Lu Benzhuo, McCammon J Andrew
Howard Hughes Medical Institute, Center for Theoretical Biological Physics, Department of Chemistry and Biochemistry, and Department of Pharmacology, University of California at San Diego, La Jolla, California 92093-0365.
J Chem Theory Comput. 2007 May;3(3):1134-42. doi: 10.1021/ct700001x.
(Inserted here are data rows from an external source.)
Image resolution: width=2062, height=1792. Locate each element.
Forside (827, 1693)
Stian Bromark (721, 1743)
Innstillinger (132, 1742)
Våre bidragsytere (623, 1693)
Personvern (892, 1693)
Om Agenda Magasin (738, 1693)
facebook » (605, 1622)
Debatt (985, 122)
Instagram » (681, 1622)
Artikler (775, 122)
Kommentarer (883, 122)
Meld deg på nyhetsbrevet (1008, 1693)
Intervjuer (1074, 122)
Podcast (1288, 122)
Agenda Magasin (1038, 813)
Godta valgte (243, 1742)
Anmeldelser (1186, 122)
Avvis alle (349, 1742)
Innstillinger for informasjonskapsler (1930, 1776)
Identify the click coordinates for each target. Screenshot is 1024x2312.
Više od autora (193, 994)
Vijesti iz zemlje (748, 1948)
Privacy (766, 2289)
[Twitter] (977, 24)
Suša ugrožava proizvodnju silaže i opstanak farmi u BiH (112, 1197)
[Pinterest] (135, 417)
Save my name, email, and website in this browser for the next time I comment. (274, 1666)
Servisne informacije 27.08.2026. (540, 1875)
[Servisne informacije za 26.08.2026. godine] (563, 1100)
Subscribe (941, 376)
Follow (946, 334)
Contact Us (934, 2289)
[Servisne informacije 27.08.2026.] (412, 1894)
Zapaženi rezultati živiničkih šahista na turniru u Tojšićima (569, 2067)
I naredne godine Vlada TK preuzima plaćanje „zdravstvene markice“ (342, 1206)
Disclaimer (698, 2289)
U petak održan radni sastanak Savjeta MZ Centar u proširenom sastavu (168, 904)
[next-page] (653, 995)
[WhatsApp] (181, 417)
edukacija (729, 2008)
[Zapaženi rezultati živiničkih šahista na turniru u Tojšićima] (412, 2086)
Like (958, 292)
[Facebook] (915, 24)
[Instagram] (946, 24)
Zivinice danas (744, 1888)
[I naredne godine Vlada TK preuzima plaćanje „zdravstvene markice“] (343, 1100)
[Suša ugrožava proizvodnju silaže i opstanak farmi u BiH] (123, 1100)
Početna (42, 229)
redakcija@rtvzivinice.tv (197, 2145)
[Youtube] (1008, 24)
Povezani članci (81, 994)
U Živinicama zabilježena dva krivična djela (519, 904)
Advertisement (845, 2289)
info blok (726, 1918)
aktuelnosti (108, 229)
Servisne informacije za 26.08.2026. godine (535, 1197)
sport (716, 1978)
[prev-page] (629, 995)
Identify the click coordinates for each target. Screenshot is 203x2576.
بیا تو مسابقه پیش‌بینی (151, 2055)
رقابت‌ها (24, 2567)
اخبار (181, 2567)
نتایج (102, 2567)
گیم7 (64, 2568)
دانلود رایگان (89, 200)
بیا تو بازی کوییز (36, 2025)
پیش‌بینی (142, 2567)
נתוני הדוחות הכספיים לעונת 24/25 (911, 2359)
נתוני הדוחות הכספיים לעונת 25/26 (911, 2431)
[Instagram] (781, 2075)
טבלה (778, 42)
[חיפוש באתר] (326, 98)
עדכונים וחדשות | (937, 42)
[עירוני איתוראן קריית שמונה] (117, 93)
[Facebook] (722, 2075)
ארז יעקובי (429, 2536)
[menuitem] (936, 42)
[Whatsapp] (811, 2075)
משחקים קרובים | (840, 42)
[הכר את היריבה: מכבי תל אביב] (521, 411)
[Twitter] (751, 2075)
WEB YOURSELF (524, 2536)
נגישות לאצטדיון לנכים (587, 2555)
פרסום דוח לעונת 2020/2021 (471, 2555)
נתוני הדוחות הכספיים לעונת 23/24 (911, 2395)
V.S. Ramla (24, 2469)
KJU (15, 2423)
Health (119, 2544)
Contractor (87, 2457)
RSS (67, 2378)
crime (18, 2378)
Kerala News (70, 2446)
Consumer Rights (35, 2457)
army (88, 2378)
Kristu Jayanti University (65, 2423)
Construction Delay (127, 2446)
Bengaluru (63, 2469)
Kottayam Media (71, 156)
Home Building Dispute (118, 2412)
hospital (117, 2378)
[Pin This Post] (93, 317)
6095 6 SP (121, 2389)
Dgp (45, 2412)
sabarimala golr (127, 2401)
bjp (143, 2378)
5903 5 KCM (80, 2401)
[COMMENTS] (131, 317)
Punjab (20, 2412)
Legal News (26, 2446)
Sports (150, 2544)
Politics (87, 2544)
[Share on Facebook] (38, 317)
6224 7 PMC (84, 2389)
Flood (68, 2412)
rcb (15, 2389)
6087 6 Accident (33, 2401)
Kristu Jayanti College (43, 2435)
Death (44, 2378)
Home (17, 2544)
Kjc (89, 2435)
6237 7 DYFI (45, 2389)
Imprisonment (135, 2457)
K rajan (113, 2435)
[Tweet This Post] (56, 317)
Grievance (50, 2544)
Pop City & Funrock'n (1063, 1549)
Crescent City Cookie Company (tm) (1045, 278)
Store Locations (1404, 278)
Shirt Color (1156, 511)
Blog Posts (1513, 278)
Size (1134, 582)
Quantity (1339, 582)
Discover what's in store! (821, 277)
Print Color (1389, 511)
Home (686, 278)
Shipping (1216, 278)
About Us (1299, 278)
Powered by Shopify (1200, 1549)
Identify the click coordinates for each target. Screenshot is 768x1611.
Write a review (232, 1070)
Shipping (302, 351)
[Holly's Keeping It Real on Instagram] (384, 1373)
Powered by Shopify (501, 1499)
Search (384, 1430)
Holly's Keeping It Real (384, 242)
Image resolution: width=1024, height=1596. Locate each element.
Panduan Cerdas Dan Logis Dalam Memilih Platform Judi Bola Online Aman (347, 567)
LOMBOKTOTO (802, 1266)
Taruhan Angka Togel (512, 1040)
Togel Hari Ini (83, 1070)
A patch representation differing from the traditional treatments in the boundary element method (BEM) is presented, which we call the constant "node patch" method. Its application to solving the Poisson-Boltzmann equation (PBE) demonstrates considerable improvement in speed compared with the constant element and linear element methods. In addition, for the node-based BEMs, we propose an efficient interpolation method for the calculation of the electrostatic stress tensor and PB force on the solvated molecular surface. This force calculation is simply an O(N) algorithm (N is the number of elements). Moreover, our calculations also show that the geometric factor correction in the boundary integral equations significantly increases the accuracy of the potential solution on the boundary, and thereby the PB force calculation.
提出了一种与边界元法(BEM)中传统处理方法不同的面片表示法,我们称之为常数“节点面片”法。将其应用于求解泊松-玻尔兹曼方程(PBE),结果表明与常数单元法和线性单元法相比,速度有显著提高。此外,对于基于节点的边界元法,我们提出了一种高效的插值方法,用于计算溶剂化分子表面上的静电应力张量和PB力。这种力的计算仅仅是一种O(N)算法(N是单元数量)。而且,我们的计算还表明,边界积分方程中的几何因子校正显著提高了边界上电势解的精度,从而提高了PB力的计算精度。